▶ [STATED GOAL]
Rewrite all of the records below, swapping "Delete" for "Remove" and keeping everything else unchanged. Omit the pictures from your answer.

▶ [RECORDS PROVIDED]
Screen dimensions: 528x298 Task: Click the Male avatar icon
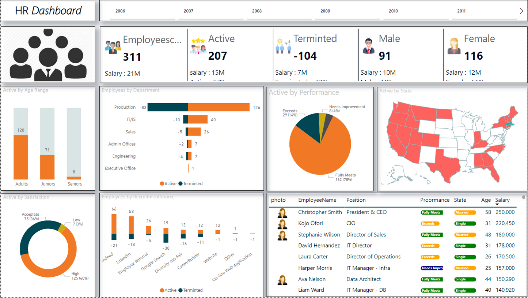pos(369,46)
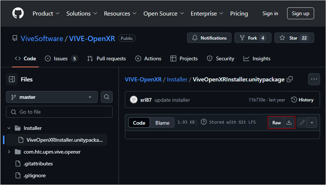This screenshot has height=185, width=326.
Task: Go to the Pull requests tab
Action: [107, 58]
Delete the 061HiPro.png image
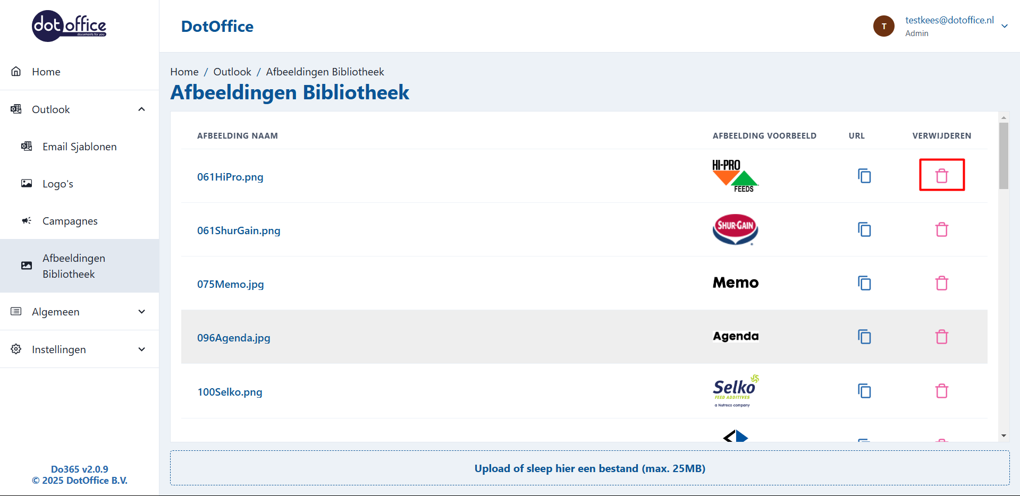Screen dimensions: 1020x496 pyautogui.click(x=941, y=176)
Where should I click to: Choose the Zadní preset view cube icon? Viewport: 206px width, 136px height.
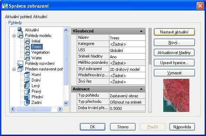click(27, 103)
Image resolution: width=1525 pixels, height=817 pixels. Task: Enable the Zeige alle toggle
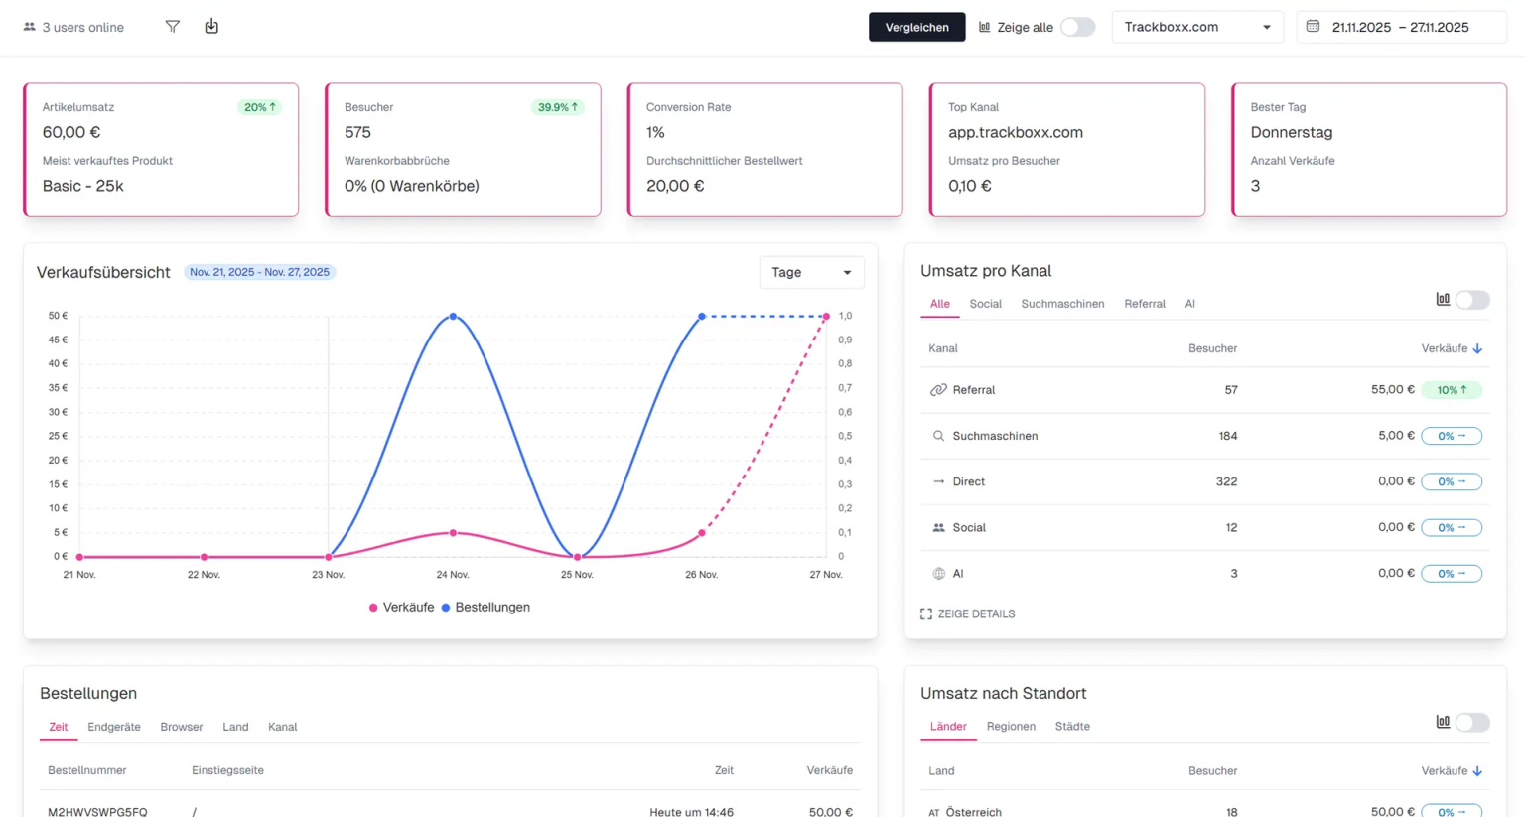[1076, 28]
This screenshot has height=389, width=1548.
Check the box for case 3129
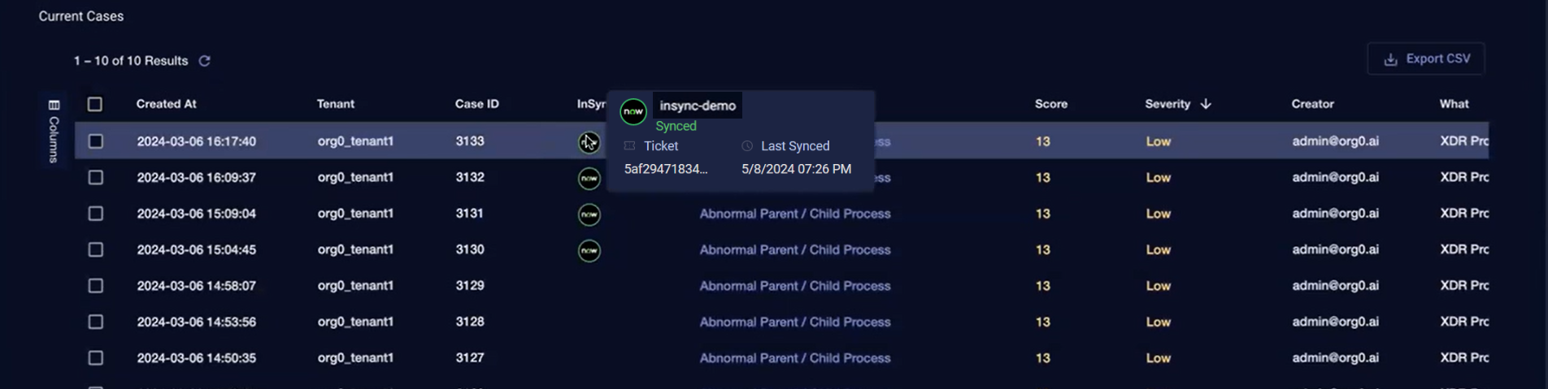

▶ [RESULT]
Screen dimensions: 528x298 Task: Click the Male avatar icon
pos(369,46)
This screenshot has height=185, width=326.
Task: Go to the Pull requests tab
Action: [107, 58]
Remove the 061HiPro.png image
Screen dimensions: 1020x496 pyautogui.click(x=941, y=176)
Where should I click to: Choose the Zadní preset view cube icon? Viewport: 206px width, 136px height.
click(27, 103)
Image resolution: width=1525 pixels, height=817 pixels. Task: Enable the Zeige alle toggle
[1076, 28]
This screenshot has height=389, width=1548.
Check the box for case 3129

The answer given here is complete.